▶ [PAGE]:
+===+
So... Apple moves into netbook-land.

Don't get me wrong, I'd love to have a more compact Macbook without the Air pricetag. But isn't this excactly what Steve labeled as "not good at anything" in comparasion to an iPad at the introduction keynote?

Or maybe it will be a high-end netbook, in the Air family.

I do think 11.6" can be a pretty good screen size that allows for a good compromise between "small" and "not frustrating".

Remember I had a Acer netbook with a 9.7" screen, when that was standard. Simply too small.
 
And 11.6"-laptop, with its cramped and scaled-down keyboard--according to my understanding--can be no other thing apart from a netbook.

I'm not sure that description is entirely correct.

My Acer netbook with 9.7" screen had a keyboard with 95% the size of full-sized ones.

Yes, that was still frustrating -- enough to not make me want to write anything serious on it other than e-mails, let alone my bachelor graduation paper.

But a 11.6" laptop should be able to have a full-sized 100% keyboard if the layout is designed well.
 
Gee, sounds like something that would provide competition to the iPad.

There's no way this is being made.

My prediction
executive notebook

11-12 inch screen, 1440*900

Core iX / AMD laptop

Integrated gfx (FFS these are good enough for everything except gaming)
4GB soldered on the laptop (4GB is good enough for my virtualisation Win7 running 100 000 USD software)

12hour battery life

1.4kg weight

1899 USD price

Right now the Air has shamefully out of date specs for the price. Having said that the actual CPU speed specs are fairly meaningless for the intended audience (executive travellers) - the short battery life, single USB port, lack of Ethernet port (for companies that dont use wifi for security reasons) are more serious limitations.
+===+
[Stored items from a collection]
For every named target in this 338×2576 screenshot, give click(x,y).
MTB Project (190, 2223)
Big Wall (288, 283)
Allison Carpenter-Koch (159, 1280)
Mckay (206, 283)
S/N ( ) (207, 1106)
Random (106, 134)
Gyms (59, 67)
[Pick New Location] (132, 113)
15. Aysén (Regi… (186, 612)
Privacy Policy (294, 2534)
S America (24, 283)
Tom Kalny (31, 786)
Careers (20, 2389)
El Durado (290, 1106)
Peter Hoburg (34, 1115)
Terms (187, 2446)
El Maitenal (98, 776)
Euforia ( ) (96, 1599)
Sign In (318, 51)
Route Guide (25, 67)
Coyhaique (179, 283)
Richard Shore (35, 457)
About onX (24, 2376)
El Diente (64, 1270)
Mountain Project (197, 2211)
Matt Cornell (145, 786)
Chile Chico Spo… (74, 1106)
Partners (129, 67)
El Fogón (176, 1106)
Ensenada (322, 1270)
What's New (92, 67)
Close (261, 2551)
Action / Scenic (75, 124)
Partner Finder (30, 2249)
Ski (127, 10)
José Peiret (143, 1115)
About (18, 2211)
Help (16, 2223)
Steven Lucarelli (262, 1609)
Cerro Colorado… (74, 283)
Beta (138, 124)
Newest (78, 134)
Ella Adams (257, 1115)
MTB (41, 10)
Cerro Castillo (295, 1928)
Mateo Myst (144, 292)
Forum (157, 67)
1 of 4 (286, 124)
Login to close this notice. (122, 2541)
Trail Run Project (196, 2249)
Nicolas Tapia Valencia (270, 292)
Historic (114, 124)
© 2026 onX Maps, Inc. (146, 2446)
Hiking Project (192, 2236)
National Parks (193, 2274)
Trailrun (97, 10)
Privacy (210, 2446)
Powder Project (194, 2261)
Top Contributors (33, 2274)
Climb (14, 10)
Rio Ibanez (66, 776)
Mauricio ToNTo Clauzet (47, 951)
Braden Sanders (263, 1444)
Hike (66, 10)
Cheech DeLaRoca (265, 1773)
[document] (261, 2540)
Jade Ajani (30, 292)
+===+
▶ [GIVEN PROBLEM 1]: In the discussion about an 11.6-inch Apple laptop, rewrite the paragraph that begins "Right now the Air has shamefully out of date specs" as a brief bulleted list that keeps its main points.
▶ [GIVEN PROBLEM 2]: Continue the discussion about an 11.6-inch Apple laptop, picking up after its final paragraph.
The material has no role in this work.

▶ [EXERCISE RESULT 1]:
- The Air's specifications are badly out of date for its price.
- CPU speed matters little to its intended audience, executive travelers.
- Its more serious limitations are:
  - short battery life
  - a single USB port
  - no Ethernet port, which matters for companies that avoid wifi for security reasons

▶ [EXERCISE RESULT 2]:
 
My prediction
executive notebook

11-12 inch screen, 1440*900

Core iX / AMD laptop

Integrated gfx (FFS these are good enough for everything except gaming)
4

1899 USD price

FFS, I better hope something selling for that price can do the occasional game of Starcraft II. :rolleyes:

You don't need Core iX and AMD laptop would come with Radeon HD graphics.

So which is it ? Core i3 with crap graphics or the same performance from a C2D with good graphics performance on top ?

You people wanting Core i3 at any cost baffle me to no end. Aside from marketing hype, what is wrong with C2D ?
 
That would be a sweet machine, but still,it's Apple,nothing a poor part time working full time student like me can afford. :'(
i'm in the same boat man:/
i try to save money every month to ease the pain of finding money when apple releases a new magical toy. i have an addiction.
 
I am very happy about this announcement. I recently bought a 11.6" Acer 1810T because I needed a small, light computer with whole day battery life that I can bring around with me all the time. My 15" MacBook Pro is very light for a 15" notebook, but it's not something that you would want to carry around all the time every day. The current MacBook Air is light and powerful for it's form factor, but is a bit big for a sub-notebook. It's also expensive, maybe not for it's niche as a powerful large sub-notebook, but in comparison to general sub-notebooks and ultimately netbooks that it'll be competing against in the portability factor.

My 11.6" Acer 1810T was only $499 CND, but had a 1.4" SU9400 Core 2 Duo, 4GB of DDR2 800 (even though it was only advertised as DDR2 667), 400GB 5400rpm 2.5" HDD, Bluetooth 2.1+EDR, 802.11n, Gigabit Ethernet, full size keyboard, multi-card reader, gets 7-8hr battery life on light usage (web surfing, word processing, etc.) and weighs a reasonable 3.1lbs and is 0.87-1.18" thick. I was looking for something that was more powerful than a netbook, but can still get long battery life and be light and cheap, and the Acer 1810T fits the bill.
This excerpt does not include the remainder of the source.